Altun, medyanın dönem dönem insan hakları ihlaline neden olduğunu belirterek, "Tarihsel olarak medya bu konumunu güçlendirmek amacıyla haber ulaştırma misyonuna eğlendirici içerik ve reklam satma fonksiyonlarını da ekledi. Bu süreçte medya bireylere sağlıklı bir enformasyon akışı sağladı mı? İnsanlar medya aracılığıyla bilgiye sağlıklı şekilde erişip onu serbestçe dağıtabildiler mi? Hayır. Ana akım medya kuruluşları seçilmiş, filtrelenmiş, gözden geçirilmiş bilgiyi, haberi topluma iletti. Bu süreci de tabii oldukları iktidar mekanizmalarının çıkarlarına göre yönettiler. İstedikleri bilgiyi istedikleri şekilde gösterip, göstermek istemediklerini gizlediler. Ve bunu yaparken de dokunulmazlık zırhına büründüler. Hakikati, gerçeği, doğru bilgiyi değil, gerçeğin bir kısmını paylaştılar. Sonuçta paylaştıkları hakiki bilgi olmadı, tahrif edilmiş bilgi oldu. Konvansiyonel medya, analog dönem medyası bütün bunların yanında farklı ülkelerde, toplumlarda siyasal ve ideolojik kutuplaşmaları körükledi. Sistematik şekilde dezenformasyon ürettiler. Küresel iletişim alanındaki adalet ve hakikat krizlerini büyüttüler. Ve bütün bunlarla birlikte tarafgir tutumlarıyla küresel alanda kutuplaşmaları, ayrışmaları derinleştirdiler. Esasında bütün bunlar, başlı başına ağır insan hakları ihlalleri olarak ele alınmalıdır. Ben huzurlarınızda bu teklifte bulunuyorum" dedi.

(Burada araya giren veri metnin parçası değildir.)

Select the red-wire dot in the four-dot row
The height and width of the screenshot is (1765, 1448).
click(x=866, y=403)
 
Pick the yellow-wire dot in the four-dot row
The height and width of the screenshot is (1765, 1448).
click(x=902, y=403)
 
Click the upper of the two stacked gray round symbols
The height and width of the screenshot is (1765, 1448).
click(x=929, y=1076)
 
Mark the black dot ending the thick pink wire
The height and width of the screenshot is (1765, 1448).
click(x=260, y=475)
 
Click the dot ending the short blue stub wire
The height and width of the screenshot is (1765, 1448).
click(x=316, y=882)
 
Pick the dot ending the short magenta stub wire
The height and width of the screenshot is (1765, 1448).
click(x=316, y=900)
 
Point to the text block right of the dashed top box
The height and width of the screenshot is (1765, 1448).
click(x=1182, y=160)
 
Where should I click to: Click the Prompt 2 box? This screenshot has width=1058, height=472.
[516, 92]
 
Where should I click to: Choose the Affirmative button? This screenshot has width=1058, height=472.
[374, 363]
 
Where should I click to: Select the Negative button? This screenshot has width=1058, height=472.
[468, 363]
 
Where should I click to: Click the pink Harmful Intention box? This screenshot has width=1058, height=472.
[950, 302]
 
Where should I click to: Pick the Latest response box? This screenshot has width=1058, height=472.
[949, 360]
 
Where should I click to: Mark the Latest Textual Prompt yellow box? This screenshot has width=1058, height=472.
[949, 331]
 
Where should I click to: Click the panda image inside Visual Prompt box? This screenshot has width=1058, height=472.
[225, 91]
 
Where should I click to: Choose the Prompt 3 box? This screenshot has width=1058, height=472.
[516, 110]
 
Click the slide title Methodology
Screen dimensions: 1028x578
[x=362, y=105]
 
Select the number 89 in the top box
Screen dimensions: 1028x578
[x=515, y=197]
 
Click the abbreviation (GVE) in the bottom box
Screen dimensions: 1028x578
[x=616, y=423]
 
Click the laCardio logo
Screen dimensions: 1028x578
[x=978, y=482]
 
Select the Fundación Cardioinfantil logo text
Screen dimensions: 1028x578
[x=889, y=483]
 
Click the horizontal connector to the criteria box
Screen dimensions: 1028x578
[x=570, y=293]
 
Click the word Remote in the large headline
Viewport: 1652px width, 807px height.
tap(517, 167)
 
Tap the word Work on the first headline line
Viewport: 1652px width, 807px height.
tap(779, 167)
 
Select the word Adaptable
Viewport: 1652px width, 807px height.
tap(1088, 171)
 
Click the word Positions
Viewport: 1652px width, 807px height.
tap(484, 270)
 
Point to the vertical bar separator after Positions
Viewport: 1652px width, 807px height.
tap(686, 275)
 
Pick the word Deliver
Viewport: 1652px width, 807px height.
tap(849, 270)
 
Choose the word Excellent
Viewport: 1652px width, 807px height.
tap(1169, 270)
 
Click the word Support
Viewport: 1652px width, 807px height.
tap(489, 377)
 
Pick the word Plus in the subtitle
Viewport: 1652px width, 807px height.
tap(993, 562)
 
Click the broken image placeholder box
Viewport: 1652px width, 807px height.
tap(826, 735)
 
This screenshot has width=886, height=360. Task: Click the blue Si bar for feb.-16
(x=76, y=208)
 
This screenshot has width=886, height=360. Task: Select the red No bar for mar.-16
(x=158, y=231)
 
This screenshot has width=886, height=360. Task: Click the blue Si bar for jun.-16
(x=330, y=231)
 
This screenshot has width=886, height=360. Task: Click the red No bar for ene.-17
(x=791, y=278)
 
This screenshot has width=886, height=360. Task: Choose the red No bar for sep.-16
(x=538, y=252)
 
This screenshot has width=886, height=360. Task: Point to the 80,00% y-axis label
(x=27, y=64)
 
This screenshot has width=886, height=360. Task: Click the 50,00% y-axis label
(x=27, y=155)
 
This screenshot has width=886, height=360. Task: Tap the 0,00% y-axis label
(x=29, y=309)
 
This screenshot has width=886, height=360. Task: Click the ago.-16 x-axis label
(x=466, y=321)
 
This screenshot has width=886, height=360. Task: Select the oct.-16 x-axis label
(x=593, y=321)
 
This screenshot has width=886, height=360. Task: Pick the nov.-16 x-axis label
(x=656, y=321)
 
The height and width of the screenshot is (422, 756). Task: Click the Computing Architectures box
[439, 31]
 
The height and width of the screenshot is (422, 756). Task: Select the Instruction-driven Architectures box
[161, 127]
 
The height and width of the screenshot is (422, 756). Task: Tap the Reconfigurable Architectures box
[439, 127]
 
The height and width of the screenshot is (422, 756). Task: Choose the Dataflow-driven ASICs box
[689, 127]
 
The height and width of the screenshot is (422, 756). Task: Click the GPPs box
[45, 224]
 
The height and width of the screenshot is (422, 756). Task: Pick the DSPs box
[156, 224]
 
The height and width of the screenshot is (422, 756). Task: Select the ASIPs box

'DİJİTAL FAŞİZM REJİMİ OLDUĞUNU ARTIK KABUL EDELİM'

Altun, dijital faşizm kavramına değinerek, "Karşımızda bir dijital faşizm rejimi olduğunu artık kabul edelim. Ve maalesef yine karşımızda bu faşist rejimi ayakta tutmaya çalışan dijital diktatörler var. Bunların en temel iktidar stratejisi gündelik hayatı, gündelik hayatlarımızı kolonileştirmek, sömürgeleştirmektir. Bu hedefe ulaşmak için yapay, aşırı tüketim kültürünü özendirmeye çalışıyorlar. İnsanları uyuşturan bir dijital bağımlılık sistemini ayakta tutmak için çabalıyorlar. Gizli sansür ve örtülü özendirme mekanizmalarıyla siyasal davranış değişiklikleri meydana getirmeye gayret ediyorlar. Bu yeni bir tür faşizmdir. Roland Barthes'ın deyişiyle faşizm, konuşma yasağı değil söyleme mecburiyetidir" ifadelerini kullandı.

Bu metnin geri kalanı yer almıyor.